Le Marches is located in central Italy, on the eastern side of the Apennines.
It has a long coastline (173 km) facing onto the Adriatic sea which borders to the north with Emilia Romagna and to the south with Abruzzo.
The major areas under vines are situated inland, in zones sheltered by the mountains.
The climate is temperate-Mediterranean, obviously influenced by the Adriatic sea and by the N-E cold winds.
Grapes / Wines
Main grape varieties are: Verdicchio and Pecorino for white wines; Sangiovese and Montepulciano for reds.
Minor varieties noted for their quality include Aleatico, Lacrima di Moro d’Alba, Vernaccia di Serrapetrona, Passerina, Bianchello, Ribona (or Maceratino), Trebbiano.
The region has 5 DOCGs, 15 DOCs, 1 IGT with 17.400 ht under vines and a production of 1,04 Million hl (2013 data).
The most important denominations are the two Verdicchio (Verdicchio di Jesi and Verdicchio di Matelica) and the red Rosso Conero and Rosso Piceno.
The region has acquired a growing reputation for the quality of its wines in recent years, and the Verdicchio in 2015 has been the most awarded white wine in Italy taking into account the reviews from the 8 main Italian wine guide books.
Le Marche is also the region where the Mondavi history starts.

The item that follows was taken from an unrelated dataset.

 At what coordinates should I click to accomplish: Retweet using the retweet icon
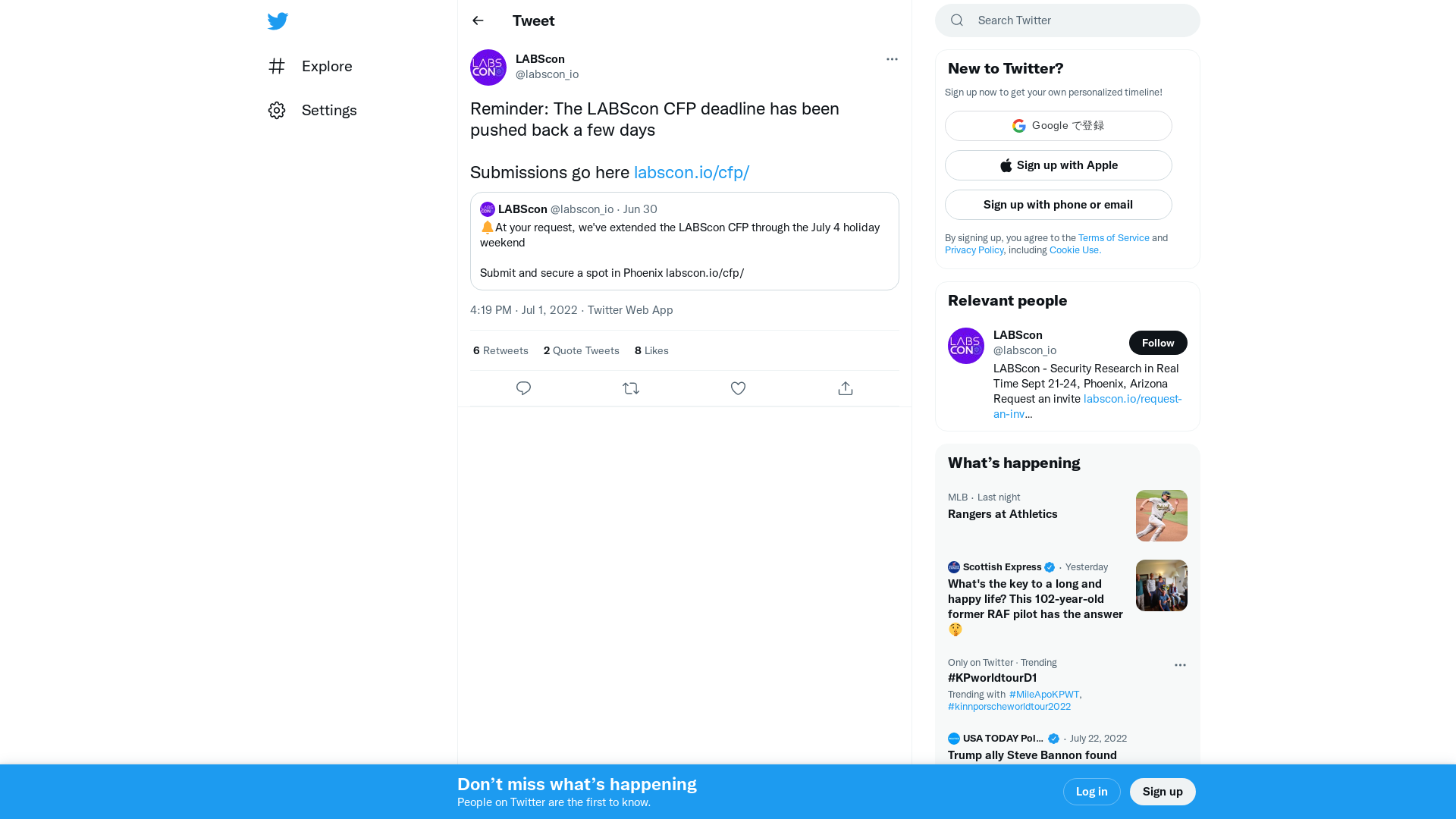(x=631, y=388)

Cesare Mondavi and Rosa Grassi, Robert Mondavi’s parents, emigrated from Sassoferrato (Ancona – Marche ) and settled first in the city of Hibbing (MN).

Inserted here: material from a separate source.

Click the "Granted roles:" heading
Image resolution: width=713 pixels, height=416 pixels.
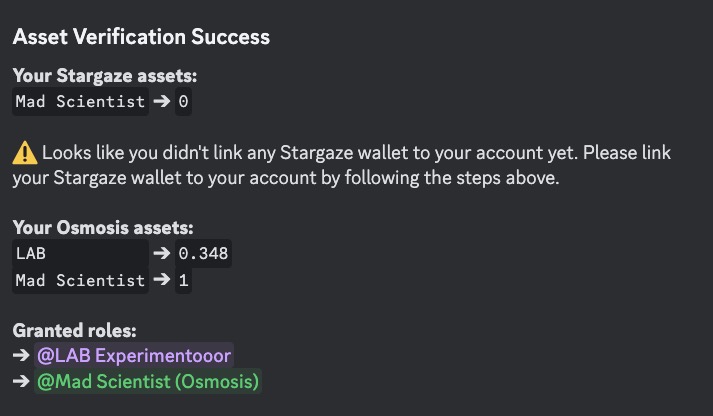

Robert Gerald Mondavi was born in Virginia, Minnesota. From Minnesota the Mondavi family moved to Lodi, California where Cesare was working as grape salesmen.
In 1943 Cesare was convinced by his sons Robert and Peter to purchase the Charles Krug Winery .. and from there the history of Mondavi is well known!
The region has a long history in wine production witnessed by many events and writings.
One of these latter is “De Salubri Potu Dissertatio” (dissertations on healthy drinking ) wrote by Francesco Scacchi ( doctor from Fabriano) in 1622 where apart from medical considerations and health benefits linked to the consumption of drinks he provided important information on the ‘second fermentation in the bottle’ (metodo classico).
Much earlier than the 1670 when the French date back the work from Dom Pèrignon (from the Hautvillers abbey) that is considered the inventor of the Champagne.